You are viewing a plain text version of this content. The canonical link for it is here.
Posted to solr-user@lucene.apache.org by Shamik Bandopadhyay <sh...@gmail.com> on 2014/12/11 01:56:25 UTC

Has anyone used Automatic Phrase Tokenization (AutoPhrasingTokenFilterFactory) ?

Hi,

  I'm trying to use AutoPhrasingTokenFilterFactory which seems to be a
great solution to our phrase query issues. But doesn't seem to work as
mentioned in the blog :

https://lucidworks.com/blog/automatic-phrase-tokenization-improving-lucene-search-precision-by-more-precise-linguistic-analysis/

The tokenizer is working as expected during query time, where it's
preserving the phrases as a single token based on the text file. Here's my
field definition :

<fieldType name="text_autophrase" class="solr.TextField"
positionIncrementGap="100">
<analyzer type="index">
<tokenizer class="solr.StandardTokenizerFactory" />
<filter class="solr.LowerCaseFilterFactory" />
<filter class="com.lucidworks.analysis.AutoPhrasingTokenFilterFactory"
phrases="autophrases.txt" includeTokens="true" />
<filter class="solr.StopFilterFactory" ignoreCase="true"
words="stopwords.txt" enablePositionIncrements="true" />
<filter class="solr.SynonymFilterFactory" synonyms="synonyms.txt"
ignoreCase="true" expand="true" />
<filter class="solr.KStemFilterFactory" />
</analyzer>
<analyzer type="query">
<tokenizer class="solr.StandardTokenizerFactory" />
<filter class="solr.LowerCaseFilterFactory" />
<filter class="solr.StopFilterFactory" ignoreCase="true"
            words="stopwords.txt" enablePositionIncrements="true" />
<filter class="solr.KStemFilterFactory" />
</analyzer>
</fieldType>

On analyzing, I can see the phrase "seat cushions" (defined in
autophrases.txt) is being indexed as "seat", "seat cushions" and "cushion".

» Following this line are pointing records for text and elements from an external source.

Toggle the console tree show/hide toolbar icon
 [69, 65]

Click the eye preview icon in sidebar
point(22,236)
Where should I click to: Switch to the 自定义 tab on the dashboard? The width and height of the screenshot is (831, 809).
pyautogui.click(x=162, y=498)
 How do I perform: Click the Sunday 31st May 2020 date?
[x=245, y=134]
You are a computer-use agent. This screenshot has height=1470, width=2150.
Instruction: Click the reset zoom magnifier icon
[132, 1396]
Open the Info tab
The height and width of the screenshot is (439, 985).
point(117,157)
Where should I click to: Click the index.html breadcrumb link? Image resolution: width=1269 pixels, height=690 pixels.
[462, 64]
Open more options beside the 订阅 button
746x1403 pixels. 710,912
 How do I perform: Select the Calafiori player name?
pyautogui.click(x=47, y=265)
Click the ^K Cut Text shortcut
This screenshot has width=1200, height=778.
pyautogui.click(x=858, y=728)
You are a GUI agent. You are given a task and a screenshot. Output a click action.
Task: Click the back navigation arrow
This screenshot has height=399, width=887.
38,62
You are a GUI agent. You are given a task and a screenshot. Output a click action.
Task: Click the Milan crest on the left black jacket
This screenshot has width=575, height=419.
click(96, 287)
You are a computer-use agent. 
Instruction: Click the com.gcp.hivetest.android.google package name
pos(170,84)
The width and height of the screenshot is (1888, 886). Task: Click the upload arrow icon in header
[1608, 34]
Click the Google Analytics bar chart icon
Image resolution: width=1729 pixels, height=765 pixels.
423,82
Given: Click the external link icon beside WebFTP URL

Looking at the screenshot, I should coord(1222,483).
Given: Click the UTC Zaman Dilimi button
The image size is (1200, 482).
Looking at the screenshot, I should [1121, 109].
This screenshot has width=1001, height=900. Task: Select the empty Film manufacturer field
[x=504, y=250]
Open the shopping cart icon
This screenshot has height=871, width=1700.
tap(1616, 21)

The problem is during the query time. As per the blog, the request handler
needs to use a custom query parser to achieve the result. Here's my entry
in solrconfig.

<requestHandler name="/autophrase" class="solr.SearchHandler">
<lst name="defaults">
<!-- VelocityResponseWriter settings -->
<str name="wt">velocity</str>
<str name="v.template">browse</str>
<str name="v.layout">layout</str>
<str name="title">Solritas</str>

<str name="echoParams">explicit</str>
<int name="rows">10</int>
<str name="df">text</str>
<str name="defType">autophrasingParser</str>
</lst>
</requestHandler>

<queryParser name="autophrasingParser"
class="com.lucidworks.analysis.AutoPhrasingQParserPlugin" >
<str name="phrases">autophrases.txt</str>
</queryParser>

But if I query "seat cushions"  using this request handler, it's seemed to
be treating the query as two separate terms and returning all results
matching "seat" and "cushion". Not sure what I'm missing here. I'm using
Solr 4.10.

The other question I had is whether
"com.lucidworks.analysis.AutoPhrasingQParserPlugin" supports the edismax
features which is my default parser.

I'll appreciate if anyone provide their feedback.

-Thanks
Shamik